Surgical repair can help relieve symptoms that are severe or do not resolve with nonsurgical treatment. The surgical approach used depends on the type of prolapse, the clinical situation, and the patient's age and comorbidities. Surgery may include one (or a combination) of the following procedures

  • Anterior or posterior colporrhaphy (vaginal repair)

  • Vaginal apex suspension or repair

  • Perineorrhaphy (surgical shortening and tightening of the perineum)

  • Colpocleisis (closure of the vagina after removal of the uterus or with the uterus in place [Le Fort procedure])

Surgical repair of the vagina is usually deferred, if possible, until future childbearing is no longer desired because subsequent vaginal delivery may disrupt the repair. After surgery, patients should avoid heavy lifting for at least 6 weeks.
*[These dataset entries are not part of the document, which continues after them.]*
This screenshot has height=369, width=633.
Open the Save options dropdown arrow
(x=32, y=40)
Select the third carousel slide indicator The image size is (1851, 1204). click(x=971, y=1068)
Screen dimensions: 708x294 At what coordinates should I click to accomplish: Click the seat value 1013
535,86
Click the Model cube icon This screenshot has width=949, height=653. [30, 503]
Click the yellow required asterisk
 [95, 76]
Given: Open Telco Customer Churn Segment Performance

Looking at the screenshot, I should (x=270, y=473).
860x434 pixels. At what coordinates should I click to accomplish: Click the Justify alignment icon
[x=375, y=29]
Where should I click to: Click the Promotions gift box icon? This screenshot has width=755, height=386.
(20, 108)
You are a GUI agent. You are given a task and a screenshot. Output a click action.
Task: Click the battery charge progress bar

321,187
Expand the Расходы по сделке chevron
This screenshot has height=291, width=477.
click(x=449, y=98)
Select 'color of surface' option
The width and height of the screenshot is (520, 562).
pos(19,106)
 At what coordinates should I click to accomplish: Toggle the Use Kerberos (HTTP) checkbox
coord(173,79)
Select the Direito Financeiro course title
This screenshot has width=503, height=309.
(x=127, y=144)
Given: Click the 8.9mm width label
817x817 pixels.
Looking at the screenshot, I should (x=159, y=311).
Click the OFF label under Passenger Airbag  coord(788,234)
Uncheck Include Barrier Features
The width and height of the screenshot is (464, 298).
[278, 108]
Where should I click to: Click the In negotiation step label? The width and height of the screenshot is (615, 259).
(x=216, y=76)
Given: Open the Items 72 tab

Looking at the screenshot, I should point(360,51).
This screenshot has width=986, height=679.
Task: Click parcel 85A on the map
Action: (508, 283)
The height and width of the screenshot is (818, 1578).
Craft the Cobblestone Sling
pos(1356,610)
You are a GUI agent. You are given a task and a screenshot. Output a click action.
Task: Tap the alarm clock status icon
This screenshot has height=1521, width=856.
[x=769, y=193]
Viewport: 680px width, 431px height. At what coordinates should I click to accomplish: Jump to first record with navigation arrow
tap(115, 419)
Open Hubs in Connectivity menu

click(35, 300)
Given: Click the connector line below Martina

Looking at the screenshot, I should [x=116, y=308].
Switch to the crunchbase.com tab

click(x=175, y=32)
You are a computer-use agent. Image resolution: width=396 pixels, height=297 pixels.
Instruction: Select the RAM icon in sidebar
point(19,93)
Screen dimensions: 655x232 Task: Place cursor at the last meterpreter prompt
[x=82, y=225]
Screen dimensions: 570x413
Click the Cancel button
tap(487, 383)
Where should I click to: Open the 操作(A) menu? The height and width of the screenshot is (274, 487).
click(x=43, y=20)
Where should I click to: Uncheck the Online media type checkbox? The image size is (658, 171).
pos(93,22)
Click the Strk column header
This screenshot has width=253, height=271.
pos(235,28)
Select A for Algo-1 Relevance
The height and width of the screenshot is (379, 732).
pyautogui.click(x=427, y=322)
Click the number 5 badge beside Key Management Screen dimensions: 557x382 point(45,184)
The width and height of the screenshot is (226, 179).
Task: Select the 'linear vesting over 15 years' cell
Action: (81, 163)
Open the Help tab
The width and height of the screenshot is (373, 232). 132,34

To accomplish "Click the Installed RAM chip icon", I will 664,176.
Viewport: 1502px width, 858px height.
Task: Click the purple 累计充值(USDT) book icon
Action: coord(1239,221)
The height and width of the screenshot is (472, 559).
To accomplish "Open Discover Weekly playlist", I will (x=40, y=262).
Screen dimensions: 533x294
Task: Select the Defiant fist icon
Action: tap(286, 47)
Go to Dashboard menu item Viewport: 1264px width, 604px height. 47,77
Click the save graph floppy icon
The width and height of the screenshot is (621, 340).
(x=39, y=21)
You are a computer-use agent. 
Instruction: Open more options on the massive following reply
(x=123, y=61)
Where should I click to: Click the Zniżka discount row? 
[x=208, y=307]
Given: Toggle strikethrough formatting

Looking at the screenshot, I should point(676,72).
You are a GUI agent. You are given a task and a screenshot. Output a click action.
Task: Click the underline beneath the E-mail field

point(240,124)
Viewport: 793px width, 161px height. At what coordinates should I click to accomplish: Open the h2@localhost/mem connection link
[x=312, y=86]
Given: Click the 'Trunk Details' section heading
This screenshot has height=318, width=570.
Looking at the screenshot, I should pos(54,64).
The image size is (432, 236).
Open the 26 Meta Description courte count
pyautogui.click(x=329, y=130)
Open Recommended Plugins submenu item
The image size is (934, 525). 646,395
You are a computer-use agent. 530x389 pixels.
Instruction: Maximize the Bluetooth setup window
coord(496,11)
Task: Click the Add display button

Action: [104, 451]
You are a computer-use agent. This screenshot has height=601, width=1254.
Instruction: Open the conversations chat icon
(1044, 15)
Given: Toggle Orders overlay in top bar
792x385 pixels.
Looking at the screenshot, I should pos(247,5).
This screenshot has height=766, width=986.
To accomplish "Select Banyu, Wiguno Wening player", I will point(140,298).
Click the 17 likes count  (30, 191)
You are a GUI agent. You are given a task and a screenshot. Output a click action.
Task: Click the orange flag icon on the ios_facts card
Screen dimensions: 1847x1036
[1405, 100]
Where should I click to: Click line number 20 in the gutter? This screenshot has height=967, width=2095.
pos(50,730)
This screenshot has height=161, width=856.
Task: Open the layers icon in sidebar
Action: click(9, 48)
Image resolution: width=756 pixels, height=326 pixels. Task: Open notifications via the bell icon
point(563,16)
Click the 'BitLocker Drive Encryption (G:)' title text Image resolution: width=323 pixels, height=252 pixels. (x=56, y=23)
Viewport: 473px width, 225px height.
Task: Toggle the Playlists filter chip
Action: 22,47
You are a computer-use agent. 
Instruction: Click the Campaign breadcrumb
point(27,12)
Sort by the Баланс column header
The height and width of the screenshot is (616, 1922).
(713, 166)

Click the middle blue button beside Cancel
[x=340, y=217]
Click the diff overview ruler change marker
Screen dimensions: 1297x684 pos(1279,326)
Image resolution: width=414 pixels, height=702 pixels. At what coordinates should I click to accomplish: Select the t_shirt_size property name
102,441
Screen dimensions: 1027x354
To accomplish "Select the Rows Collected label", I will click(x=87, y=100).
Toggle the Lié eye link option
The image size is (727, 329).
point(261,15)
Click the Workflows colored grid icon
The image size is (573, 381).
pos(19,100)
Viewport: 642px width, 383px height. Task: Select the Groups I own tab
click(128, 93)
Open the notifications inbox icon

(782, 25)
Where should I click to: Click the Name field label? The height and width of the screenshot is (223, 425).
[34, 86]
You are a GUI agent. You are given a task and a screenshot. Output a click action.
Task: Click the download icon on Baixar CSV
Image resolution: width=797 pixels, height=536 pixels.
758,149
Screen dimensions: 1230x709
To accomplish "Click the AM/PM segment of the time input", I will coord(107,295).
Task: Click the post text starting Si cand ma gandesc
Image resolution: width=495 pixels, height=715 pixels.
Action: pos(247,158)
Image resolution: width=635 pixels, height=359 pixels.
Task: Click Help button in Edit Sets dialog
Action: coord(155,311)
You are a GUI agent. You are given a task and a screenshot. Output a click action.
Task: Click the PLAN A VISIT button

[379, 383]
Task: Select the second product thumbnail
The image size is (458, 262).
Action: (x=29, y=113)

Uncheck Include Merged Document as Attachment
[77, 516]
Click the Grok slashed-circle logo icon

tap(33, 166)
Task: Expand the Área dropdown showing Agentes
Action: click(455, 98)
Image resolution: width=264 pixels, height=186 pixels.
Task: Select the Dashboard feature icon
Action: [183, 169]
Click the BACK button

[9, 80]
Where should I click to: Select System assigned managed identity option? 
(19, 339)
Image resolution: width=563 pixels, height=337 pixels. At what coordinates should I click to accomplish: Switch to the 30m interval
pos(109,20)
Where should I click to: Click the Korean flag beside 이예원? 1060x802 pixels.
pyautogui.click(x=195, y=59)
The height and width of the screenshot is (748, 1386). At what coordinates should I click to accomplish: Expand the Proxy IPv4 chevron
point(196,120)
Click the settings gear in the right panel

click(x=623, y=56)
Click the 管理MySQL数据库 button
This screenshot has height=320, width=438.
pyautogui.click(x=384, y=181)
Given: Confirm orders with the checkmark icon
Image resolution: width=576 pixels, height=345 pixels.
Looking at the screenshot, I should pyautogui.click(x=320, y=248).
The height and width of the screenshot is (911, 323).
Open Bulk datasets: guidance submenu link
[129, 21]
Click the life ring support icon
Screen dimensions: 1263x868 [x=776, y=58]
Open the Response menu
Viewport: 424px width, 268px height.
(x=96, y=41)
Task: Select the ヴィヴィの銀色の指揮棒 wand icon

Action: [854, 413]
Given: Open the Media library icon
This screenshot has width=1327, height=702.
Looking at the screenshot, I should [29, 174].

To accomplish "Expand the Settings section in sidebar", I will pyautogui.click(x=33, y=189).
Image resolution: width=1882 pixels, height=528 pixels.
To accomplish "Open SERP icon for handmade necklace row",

After surgery to repair a cystocele or cystourethrocele, a urethral catheter may be used for < 24 hours.

Key Points

  • Urethrocele is virtually always accompanied by cystocele, and cystocele, urethrocele, enterocele, and rectocele are likely to occur together.

  • Risk factors for vaginal organ prolapse are age, obesity, and vaginal delivery.

  • To help detect cystoceles or cystourethroceles, apply a single-bladed speculum against the posterior vaginal wall while patients are in the lithotomy position, and ask them to strain.

  • To help detect enteroceles and rectoceles, retract the anterior vaginal wall while patients are in the lithotomy position, and during rectovaginal examination, ask patients to strain.

  • Recommend pessaries and/or pelvic floor exercises, but if they are ineffective, consider surgical repair.